From the listing below, work out how many lines contain "usage". Reply with that number only.

SOURCE RECORDS
────────────────
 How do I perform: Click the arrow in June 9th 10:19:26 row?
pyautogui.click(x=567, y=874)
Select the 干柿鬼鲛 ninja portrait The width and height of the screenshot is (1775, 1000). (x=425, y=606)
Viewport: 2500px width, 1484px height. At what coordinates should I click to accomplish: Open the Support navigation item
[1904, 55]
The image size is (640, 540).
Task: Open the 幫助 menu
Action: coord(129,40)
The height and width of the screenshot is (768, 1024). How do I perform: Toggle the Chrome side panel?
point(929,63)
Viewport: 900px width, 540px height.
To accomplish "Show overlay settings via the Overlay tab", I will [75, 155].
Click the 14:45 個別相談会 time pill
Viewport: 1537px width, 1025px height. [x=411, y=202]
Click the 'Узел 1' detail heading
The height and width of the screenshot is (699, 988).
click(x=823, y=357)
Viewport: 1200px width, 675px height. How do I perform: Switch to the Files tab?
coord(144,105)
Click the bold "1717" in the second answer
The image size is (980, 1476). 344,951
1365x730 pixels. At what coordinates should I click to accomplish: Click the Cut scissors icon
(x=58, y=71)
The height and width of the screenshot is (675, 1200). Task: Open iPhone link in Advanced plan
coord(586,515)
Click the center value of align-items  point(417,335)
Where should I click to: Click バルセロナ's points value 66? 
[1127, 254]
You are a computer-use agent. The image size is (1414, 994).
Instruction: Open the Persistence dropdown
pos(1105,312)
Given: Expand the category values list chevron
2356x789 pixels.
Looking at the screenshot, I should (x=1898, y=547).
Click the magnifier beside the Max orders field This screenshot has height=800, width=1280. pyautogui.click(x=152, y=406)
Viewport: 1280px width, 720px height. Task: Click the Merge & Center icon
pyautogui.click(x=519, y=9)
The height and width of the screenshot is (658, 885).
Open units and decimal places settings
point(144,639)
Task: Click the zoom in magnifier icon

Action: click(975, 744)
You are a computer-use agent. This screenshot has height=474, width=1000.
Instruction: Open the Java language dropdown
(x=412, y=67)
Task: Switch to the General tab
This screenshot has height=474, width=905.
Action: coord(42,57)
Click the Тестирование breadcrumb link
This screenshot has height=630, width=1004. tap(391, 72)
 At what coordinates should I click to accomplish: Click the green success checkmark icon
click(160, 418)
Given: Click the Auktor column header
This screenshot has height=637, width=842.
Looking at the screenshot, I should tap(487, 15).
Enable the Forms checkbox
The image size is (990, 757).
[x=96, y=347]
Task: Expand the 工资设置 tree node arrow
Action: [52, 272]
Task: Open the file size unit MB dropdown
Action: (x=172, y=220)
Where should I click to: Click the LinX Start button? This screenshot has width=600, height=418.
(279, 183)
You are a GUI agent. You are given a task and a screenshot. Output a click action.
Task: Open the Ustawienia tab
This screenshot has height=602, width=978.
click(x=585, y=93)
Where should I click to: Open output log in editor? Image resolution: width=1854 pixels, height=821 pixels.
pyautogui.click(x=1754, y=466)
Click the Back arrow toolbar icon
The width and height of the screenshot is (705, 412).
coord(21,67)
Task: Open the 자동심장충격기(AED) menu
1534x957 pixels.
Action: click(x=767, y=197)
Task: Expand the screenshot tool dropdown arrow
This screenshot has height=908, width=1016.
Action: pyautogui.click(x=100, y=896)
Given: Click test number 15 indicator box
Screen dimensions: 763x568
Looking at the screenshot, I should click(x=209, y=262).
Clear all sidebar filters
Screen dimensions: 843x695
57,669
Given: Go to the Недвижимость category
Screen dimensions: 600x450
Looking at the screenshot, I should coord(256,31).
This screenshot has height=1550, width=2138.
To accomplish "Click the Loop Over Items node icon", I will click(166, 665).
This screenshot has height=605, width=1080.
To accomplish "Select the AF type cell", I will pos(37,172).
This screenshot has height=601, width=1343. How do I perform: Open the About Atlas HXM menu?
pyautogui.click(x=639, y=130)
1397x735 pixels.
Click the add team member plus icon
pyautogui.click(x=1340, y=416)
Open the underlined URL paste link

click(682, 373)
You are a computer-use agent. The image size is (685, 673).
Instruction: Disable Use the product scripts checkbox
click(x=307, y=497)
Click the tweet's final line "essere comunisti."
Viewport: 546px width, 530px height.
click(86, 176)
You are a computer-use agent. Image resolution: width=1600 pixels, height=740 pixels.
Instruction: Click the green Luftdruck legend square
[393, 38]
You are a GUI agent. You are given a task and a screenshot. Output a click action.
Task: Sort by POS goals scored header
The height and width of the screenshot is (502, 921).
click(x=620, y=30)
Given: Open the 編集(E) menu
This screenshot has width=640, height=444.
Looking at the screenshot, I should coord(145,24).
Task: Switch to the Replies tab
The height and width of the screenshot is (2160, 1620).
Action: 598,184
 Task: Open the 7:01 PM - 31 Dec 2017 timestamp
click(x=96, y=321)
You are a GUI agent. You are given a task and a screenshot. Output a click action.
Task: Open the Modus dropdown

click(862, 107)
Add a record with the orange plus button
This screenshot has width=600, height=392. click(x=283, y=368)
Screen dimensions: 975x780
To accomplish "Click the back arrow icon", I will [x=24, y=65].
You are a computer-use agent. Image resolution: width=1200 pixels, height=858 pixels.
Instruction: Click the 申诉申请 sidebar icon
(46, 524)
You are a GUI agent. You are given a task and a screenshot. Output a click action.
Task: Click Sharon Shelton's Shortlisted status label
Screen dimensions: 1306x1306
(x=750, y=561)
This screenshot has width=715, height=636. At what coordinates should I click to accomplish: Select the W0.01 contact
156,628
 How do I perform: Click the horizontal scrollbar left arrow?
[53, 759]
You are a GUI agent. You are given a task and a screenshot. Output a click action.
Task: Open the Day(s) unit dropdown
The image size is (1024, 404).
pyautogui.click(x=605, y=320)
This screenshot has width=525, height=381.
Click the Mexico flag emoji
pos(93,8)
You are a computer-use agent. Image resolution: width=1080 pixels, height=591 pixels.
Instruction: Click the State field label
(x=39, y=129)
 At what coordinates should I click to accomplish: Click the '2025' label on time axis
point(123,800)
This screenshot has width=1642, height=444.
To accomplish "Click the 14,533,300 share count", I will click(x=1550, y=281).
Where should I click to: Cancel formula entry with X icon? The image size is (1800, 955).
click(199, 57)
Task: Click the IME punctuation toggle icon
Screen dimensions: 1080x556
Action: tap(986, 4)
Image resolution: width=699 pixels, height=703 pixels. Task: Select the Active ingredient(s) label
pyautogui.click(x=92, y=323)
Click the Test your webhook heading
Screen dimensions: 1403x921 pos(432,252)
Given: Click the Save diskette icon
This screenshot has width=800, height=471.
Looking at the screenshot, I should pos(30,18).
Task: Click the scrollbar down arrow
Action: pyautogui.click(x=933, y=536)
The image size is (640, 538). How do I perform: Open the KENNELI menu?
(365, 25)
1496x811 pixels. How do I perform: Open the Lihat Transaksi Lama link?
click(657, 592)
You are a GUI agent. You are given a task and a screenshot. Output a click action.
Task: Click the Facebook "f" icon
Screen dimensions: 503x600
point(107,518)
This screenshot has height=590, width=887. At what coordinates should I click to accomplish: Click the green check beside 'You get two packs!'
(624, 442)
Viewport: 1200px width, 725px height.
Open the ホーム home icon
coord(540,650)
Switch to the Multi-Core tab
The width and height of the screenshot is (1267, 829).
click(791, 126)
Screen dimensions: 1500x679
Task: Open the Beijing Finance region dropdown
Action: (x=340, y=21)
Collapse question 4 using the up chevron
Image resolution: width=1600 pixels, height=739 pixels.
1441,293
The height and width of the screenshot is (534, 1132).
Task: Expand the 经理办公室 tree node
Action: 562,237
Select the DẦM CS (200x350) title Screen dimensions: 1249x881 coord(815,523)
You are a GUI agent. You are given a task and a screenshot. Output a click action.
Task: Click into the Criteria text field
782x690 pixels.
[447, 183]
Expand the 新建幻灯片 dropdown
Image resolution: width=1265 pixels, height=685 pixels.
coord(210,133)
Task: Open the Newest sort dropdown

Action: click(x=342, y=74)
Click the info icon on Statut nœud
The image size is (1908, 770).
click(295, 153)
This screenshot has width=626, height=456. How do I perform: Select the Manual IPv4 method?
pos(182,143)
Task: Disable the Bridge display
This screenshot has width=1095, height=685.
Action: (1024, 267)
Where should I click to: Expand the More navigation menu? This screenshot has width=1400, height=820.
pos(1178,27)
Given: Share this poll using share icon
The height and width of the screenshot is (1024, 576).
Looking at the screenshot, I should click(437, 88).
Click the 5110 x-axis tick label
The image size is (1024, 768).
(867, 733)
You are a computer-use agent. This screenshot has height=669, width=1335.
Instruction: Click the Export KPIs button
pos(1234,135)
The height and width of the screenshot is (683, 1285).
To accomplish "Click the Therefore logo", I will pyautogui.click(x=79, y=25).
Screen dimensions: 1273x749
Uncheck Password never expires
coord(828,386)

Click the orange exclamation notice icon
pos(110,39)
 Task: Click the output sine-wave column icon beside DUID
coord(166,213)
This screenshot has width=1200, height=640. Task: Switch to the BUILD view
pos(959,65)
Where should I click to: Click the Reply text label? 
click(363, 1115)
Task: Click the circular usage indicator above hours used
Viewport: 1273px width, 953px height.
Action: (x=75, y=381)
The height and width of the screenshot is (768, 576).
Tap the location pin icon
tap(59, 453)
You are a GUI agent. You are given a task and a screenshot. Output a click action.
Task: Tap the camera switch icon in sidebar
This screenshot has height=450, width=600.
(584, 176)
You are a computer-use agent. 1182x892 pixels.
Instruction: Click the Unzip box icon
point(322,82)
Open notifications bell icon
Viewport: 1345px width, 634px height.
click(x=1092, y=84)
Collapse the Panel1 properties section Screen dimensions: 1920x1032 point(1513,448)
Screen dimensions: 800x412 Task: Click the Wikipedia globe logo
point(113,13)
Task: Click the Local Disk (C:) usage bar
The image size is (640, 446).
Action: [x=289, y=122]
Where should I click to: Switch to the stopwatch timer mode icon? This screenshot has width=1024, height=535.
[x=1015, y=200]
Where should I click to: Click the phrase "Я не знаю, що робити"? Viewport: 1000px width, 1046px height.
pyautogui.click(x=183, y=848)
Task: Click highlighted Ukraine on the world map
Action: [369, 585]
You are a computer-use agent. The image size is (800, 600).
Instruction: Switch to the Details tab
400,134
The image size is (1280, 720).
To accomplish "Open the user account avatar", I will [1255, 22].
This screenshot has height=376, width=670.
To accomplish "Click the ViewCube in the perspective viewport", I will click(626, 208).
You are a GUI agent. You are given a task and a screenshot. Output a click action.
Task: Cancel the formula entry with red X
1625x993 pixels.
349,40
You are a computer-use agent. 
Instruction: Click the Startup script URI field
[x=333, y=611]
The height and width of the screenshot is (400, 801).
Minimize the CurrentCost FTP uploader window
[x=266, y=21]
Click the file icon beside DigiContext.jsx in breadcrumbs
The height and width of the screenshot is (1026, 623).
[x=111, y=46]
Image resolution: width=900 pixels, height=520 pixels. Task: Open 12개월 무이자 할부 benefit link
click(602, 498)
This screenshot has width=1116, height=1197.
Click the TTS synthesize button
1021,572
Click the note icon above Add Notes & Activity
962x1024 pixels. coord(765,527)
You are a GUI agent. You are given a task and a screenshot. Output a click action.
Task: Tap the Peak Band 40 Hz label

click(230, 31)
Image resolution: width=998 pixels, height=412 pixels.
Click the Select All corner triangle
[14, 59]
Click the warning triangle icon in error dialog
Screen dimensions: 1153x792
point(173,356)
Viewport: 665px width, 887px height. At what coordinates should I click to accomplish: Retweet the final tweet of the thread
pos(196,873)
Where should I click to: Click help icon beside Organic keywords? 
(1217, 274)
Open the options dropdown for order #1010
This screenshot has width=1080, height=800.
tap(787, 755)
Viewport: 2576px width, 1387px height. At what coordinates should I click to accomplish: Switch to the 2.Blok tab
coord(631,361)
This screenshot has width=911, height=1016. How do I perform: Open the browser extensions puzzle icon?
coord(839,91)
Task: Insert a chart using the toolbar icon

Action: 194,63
────────────────
REPLY TO THE TASK
2